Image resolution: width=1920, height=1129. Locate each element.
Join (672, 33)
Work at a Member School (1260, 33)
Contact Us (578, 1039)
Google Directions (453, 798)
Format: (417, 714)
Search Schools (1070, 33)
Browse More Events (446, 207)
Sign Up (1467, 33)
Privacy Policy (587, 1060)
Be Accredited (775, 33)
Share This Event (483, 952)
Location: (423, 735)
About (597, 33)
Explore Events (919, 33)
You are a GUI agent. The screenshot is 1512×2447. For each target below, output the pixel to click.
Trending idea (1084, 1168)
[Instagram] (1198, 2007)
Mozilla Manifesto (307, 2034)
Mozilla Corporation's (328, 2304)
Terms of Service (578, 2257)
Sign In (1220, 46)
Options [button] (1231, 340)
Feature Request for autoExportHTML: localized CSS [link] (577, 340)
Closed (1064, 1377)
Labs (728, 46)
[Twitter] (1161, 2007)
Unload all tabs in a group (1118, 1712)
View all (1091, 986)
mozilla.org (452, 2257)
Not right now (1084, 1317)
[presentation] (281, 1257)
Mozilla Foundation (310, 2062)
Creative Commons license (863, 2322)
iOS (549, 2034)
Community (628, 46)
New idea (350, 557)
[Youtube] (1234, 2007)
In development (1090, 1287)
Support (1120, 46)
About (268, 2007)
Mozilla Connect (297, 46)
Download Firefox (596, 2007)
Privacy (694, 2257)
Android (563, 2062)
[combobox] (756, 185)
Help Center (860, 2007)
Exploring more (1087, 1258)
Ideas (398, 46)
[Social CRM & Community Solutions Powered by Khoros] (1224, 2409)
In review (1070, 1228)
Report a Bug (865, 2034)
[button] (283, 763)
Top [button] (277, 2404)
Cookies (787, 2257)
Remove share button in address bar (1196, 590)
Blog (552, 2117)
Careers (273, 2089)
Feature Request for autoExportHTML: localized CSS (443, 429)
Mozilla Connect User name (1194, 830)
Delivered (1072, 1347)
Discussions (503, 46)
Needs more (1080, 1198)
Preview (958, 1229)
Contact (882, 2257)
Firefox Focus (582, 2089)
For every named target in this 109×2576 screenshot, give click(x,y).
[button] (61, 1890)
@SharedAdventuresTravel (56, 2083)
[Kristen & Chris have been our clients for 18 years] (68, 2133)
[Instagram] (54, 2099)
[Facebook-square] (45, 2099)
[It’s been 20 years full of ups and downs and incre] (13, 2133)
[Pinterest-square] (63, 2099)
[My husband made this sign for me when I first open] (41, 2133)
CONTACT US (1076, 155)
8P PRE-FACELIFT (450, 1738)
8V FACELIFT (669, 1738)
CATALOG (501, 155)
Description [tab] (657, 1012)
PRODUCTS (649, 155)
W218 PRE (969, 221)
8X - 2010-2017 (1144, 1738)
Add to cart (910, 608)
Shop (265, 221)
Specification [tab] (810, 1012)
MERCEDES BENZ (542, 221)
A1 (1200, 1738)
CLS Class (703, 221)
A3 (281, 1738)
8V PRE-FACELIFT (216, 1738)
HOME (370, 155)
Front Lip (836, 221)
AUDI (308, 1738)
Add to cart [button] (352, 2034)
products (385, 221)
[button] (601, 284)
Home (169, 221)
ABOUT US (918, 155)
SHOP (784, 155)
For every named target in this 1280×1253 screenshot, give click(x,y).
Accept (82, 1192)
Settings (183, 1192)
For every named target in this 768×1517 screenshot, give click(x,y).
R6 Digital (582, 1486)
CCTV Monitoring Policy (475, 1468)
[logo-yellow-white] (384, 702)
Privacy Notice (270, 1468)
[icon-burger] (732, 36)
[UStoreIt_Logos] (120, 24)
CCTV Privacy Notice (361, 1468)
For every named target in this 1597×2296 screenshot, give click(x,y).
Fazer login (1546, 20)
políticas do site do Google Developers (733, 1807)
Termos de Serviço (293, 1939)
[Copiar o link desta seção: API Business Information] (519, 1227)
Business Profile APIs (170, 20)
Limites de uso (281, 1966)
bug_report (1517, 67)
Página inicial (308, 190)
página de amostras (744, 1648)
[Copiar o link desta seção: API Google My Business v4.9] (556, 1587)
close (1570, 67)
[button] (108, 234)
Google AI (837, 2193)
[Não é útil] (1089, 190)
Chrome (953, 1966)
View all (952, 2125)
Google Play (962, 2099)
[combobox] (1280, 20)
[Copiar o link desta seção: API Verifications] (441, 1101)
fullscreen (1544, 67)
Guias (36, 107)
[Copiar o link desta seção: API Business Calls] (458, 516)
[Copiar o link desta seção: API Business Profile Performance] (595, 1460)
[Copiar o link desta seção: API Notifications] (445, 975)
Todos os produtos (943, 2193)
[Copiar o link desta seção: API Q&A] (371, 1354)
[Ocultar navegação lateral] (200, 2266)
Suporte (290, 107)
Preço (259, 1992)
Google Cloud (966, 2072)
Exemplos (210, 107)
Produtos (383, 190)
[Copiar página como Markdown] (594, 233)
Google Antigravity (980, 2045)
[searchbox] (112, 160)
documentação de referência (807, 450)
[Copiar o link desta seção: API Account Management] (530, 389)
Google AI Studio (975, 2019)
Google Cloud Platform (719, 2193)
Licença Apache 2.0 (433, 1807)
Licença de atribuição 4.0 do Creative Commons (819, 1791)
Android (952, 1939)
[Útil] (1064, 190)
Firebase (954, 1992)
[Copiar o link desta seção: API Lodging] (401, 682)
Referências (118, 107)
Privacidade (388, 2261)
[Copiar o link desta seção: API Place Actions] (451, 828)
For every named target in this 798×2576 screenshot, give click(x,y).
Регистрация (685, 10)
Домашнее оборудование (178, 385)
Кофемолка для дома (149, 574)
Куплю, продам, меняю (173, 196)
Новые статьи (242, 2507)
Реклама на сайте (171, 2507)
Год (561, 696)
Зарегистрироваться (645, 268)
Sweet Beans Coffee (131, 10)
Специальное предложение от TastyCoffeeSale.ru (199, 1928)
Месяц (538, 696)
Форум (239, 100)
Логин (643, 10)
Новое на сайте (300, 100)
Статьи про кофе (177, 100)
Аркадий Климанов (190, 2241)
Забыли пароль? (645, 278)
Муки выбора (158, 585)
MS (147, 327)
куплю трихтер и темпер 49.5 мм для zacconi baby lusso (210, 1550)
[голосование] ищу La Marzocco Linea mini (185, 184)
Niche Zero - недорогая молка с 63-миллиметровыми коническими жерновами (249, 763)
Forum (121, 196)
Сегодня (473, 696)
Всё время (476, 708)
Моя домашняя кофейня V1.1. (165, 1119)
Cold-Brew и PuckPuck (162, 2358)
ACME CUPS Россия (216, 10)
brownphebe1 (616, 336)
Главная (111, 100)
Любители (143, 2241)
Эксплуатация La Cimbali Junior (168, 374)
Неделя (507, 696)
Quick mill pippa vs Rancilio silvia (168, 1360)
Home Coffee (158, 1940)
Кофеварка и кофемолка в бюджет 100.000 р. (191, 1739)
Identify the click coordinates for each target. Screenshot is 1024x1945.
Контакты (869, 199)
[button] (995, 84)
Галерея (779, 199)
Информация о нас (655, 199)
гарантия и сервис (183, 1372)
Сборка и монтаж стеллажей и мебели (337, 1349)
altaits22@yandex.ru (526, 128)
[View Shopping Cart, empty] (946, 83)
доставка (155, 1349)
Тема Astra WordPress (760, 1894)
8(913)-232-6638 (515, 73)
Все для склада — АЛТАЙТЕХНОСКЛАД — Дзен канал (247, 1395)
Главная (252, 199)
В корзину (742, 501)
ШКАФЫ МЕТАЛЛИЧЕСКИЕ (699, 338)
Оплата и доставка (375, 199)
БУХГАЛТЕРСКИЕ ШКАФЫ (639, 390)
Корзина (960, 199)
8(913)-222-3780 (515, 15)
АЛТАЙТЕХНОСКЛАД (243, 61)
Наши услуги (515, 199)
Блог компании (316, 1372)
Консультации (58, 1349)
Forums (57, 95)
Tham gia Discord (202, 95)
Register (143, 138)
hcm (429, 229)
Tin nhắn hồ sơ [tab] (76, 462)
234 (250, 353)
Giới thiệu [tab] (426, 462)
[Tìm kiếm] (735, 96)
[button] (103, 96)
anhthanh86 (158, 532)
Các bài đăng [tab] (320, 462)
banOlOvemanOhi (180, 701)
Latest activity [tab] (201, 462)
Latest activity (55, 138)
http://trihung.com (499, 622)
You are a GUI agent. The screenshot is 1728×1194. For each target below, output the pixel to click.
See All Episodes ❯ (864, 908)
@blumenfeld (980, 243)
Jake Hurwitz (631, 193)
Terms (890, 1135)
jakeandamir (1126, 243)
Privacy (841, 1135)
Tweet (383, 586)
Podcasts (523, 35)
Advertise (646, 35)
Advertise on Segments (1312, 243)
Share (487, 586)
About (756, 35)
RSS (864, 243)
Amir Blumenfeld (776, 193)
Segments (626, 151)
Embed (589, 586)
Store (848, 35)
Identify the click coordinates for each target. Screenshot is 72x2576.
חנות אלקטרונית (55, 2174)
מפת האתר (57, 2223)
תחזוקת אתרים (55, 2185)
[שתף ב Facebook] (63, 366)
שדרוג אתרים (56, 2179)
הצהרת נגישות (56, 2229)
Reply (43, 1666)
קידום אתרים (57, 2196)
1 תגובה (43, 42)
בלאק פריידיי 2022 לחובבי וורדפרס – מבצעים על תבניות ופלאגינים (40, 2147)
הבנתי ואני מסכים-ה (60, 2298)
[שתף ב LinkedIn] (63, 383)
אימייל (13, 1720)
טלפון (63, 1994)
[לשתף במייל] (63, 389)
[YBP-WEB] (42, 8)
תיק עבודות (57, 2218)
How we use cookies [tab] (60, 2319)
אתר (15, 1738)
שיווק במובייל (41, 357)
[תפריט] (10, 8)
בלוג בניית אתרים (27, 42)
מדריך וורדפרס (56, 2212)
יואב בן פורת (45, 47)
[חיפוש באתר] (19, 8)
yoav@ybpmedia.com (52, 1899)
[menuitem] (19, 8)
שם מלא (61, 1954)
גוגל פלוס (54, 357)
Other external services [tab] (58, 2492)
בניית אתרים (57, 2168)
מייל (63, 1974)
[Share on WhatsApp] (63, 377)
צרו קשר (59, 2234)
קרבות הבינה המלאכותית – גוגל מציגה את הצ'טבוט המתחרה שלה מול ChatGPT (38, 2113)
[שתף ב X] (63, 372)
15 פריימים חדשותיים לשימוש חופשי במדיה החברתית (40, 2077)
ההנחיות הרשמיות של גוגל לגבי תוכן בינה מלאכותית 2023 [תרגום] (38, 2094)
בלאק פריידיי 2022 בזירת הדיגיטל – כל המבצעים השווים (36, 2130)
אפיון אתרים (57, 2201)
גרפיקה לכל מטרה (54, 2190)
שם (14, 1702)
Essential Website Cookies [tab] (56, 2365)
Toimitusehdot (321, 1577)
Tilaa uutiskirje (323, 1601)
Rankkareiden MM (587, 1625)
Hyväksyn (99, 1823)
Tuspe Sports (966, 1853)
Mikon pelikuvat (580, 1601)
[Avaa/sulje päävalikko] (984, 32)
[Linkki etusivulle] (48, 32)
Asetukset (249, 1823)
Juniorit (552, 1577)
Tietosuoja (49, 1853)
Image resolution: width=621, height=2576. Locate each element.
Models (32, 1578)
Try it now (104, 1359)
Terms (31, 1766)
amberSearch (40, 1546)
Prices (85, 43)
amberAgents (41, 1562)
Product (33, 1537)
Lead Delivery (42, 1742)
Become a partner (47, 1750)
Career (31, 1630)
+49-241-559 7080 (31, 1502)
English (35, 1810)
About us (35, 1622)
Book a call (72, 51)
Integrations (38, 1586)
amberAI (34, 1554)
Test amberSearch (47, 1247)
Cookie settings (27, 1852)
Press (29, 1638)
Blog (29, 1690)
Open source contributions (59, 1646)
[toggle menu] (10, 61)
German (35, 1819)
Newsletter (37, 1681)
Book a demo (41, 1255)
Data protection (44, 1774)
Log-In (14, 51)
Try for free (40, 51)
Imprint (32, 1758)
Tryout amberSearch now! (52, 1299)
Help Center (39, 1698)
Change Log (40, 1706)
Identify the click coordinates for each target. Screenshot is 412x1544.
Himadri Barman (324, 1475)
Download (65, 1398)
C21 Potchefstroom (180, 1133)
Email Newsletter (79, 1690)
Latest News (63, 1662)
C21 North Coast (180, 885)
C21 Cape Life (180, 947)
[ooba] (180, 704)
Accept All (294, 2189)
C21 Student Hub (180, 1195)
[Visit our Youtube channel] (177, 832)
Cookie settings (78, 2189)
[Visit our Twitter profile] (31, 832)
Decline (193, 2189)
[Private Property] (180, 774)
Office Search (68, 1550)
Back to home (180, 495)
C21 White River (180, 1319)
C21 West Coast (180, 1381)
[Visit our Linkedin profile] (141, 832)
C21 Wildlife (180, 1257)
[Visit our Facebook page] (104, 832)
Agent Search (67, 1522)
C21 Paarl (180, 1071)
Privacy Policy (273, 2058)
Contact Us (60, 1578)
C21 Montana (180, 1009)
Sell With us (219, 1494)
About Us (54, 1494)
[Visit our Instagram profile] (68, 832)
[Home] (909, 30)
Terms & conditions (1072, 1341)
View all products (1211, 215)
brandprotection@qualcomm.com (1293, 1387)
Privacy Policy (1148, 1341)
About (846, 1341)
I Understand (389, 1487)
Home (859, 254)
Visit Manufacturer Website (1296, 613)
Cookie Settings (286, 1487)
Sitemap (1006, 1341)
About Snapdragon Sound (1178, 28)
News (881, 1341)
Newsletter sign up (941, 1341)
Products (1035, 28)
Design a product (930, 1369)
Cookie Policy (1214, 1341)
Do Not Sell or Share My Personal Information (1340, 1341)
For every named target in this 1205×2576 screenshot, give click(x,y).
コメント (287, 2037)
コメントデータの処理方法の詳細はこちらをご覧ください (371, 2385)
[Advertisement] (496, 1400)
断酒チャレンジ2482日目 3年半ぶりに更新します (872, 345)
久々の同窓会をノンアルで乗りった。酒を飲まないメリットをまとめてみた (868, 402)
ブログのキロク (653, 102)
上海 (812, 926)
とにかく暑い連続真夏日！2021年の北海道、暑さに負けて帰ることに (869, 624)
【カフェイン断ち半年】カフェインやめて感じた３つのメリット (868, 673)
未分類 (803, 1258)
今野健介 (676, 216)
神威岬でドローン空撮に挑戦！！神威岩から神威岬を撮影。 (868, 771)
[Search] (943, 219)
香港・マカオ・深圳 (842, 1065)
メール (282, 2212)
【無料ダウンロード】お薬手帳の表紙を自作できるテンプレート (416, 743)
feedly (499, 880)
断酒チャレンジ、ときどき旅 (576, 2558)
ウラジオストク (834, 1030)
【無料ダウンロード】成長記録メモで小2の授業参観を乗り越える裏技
◇ ◇ ◇ ◇
* Directions for this task:
Scan the records above for the lines holding "amberAgents (41, 1562)" and "Tryout amberSearch now! (52, 1299)". Transcribe those two and every line between them word for word, and no others.

* Output of the task:
amberAgents (41, 1562)
Product (33, 1537)
Lead Delivery (42, 1742)
Become a partner (47, 1750)
Career (31, 1630)
+49-241-559 7080 (31, 1502)
English (35, 1810)
About us (35, 1622)
Book a call (72, 51)
Integrations (38, 1586)
amberAI (34, 1554)
Test amberSearch (47, 1247)
Cookie settings (27, 1852)
Press (29, 1638)
Blog (29, 1690)
Open source contributions (59, 1646)
[toggle menu] (10, 61)
German (35, 1819)
Newsletter (37, 1681)
Book a demo (41, 1255)
Data protection (44, 1774)
Log-In (14, 51)
Try for free (40, 51)
Imprint (32, 1758)
Tryout amberSearch now! (52, 1299)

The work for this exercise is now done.